Instructions to follow =>
Reproduce each line below precisely. Drop the pictures.

Collected data entries
'''

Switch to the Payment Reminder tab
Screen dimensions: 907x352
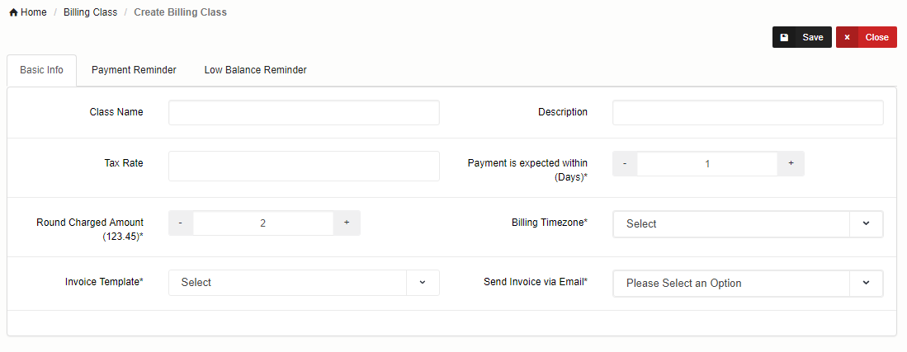(134, 70)
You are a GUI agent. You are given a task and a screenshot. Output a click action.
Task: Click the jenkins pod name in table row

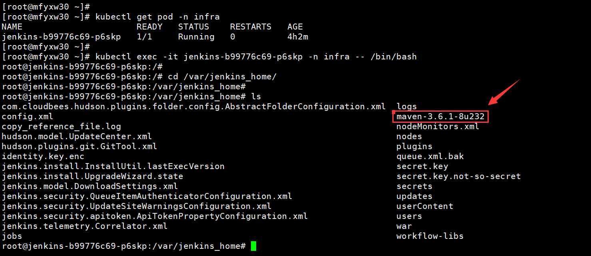click(61, 37)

'''

Solution to this exercise =>
Switch to the Payment Reminder tab
Screen dimensions: 907x352
(134, 70)
You are a GUI agent. You are given a task and a screenshot. Output a click action.
Task: Click the jenkins pod name in table row

click(61, 37)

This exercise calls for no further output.